Stored records:
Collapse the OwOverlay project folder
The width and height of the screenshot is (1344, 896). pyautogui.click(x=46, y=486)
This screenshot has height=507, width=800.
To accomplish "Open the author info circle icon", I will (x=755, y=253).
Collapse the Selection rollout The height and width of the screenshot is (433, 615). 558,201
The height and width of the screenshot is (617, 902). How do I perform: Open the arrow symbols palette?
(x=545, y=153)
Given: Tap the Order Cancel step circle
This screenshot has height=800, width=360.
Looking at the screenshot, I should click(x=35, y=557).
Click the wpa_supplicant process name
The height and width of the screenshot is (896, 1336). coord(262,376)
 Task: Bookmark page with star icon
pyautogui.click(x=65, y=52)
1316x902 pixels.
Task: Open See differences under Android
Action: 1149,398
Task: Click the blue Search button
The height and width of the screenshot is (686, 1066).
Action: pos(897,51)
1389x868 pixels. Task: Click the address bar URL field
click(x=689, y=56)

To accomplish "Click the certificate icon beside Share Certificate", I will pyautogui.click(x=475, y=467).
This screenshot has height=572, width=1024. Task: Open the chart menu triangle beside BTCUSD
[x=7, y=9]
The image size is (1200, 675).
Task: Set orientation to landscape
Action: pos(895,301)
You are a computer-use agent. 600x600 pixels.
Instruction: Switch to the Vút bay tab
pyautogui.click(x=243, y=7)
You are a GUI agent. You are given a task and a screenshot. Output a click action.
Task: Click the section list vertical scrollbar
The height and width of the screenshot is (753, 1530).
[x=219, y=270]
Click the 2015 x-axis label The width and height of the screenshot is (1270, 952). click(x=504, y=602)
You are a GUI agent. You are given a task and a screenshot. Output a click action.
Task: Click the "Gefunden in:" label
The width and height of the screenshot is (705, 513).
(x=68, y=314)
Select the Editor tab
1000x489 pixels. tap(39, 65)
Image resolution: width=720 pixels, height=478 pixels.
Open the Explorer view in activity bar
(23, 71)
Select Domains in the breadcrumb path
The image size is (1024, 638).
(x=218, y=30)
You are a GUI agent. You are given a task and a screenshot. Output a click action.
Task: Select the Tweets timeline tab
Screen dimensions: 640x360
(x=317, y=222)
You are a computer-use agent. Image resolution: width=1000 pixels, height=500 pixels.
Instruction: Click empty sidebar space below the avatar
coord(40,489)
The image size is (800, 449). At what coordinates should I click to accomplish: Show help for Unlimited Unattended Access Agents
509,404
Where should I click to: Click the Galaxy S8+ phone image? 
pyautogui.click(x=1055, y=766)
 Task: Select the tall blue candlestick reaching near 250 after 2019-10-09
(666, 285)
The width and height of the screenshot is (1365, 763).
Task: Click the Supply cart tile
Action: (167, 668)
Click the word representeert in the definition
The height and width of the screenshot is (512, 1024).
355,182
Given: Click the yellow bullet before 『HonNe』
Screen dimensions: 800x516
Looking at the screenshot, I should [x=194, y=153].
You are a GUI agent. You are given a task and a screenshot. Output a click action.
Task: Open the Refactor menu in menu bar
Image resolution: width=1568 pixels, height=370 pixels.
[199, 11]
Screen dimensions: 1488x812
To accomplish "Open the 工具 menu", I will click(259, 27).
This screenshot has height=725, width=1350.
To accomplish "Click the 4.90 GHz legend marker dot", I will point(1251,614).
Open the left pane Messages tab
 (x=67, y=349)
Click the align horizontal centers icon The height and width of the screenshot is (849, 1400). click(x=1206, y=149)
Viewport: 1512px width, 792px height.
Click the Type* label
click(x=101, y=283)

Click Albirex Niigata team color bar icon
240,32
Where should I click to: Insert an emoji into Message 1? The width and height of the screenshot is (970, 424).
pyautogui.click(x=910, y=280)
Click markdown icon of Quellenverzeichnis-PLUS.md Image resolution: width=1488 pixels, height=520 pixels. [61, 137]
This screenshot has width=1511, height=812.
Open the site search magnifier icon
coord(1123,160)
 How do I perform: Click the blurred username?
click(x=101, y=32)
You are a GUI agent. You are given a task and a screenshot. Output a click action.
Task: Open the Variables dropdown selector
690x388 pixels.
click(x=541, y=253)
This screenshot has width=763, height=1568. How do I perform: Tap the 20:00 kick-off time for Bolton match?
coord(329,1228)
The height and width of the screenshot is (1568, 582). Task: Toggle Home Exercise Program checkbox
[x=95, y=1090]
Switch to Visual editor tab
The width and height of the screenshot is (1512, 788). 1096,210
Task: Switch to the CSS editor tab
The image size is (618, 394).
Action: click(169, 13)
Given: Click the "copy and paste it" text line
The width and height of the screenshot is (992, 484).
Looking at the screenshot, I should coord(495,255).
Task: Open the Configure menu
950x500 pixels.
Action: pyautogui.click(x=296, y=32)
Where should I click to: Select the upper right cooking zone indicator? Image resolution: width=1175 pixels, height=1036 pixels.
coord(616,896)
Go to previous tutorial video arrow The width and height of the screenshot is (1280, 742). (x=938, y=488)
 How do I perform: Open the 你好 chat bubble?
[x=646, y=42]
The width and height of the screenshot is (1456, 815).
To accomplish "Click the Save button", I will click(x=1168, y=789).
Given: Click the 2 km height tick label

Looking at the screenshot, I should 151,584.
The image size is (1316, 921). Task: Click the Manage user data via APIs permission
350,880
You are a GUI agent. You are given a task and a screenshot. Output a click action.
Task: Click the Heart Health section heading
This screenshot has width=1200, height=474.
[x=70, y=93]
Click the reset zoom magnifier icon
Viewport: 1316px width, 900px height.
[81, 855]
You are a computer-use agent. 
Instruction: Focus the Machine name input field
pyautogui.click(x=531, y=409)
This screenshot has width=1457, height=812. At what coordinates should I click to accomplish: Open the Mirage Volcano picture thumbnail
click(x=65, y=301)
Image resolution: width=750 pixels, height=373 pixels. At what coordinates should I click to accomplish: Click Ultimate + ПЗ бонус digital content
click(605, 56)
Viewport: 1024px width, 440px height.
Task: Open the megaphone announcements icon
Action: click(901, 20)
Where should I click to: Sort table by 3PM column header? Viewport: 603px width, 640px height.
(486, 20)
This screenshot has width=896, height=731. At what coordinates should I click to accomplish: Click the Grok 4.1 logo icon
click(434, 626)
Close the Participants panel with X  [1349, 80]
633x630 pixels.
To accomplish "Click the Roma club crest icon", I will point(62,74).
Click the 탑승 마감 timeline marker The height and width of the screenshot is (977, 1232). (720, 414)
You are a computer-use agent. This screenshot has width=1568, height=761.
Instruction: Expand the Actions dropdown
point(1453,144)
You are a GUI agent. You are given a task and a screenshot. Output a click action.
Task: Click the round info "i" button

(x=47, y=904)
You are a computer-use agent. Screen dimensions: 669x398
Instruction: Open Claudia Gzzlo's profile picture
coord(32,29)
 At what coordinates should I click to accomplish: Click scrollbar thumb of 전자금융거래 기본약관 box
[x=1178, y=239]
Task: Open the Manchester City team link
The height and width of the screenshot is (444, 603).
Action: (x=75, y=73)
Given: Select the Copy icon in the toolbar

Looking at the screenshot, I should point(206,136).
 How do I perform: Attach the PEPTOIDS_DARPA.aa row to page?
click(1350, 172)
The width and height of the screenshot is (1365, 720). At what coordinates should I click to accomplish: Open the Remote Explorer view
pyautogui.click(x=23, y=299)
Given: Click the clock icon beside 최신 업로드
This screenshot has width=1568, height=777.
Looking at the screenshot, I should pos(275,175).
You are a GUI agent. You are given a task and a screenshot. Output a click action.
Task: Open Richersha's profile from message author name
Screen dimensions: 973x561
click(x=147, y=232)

## Challenge
Retype the lines of the data above, starting at the line that contains "You are a computer-use agent. Screen" and ending at the line that contains "pyautogui.click(x=23, y=299)", with both of those lines included.

## Task answer
You are a computer-use agent. Screen dimensions: 669x398
Instruction: Open Claudia Gzzlo's profile picture
coord(32,29)
 At what coordinates should I click to accomplish: Click scrollbar thumb of 전자금융거래 기본약관 box
[x=1178, y=239]
Task: Open the Manchester City team link
The height and width of the screenshot is (444, 603).
Action: (x=75, y=73)
Given: Select the Copy icon in the toolbar

Looking at the screenshot, I should point(206,136).
 How do I perform: Attach the PEPTOIDS_DARPA.aa row to page?
click(1350, 172)
The width and height of the screenshot is (1365, 720). At what coordinates should I click to accomplish: Open the Remote Explorer view
pyautogui.click(x=23, y=299)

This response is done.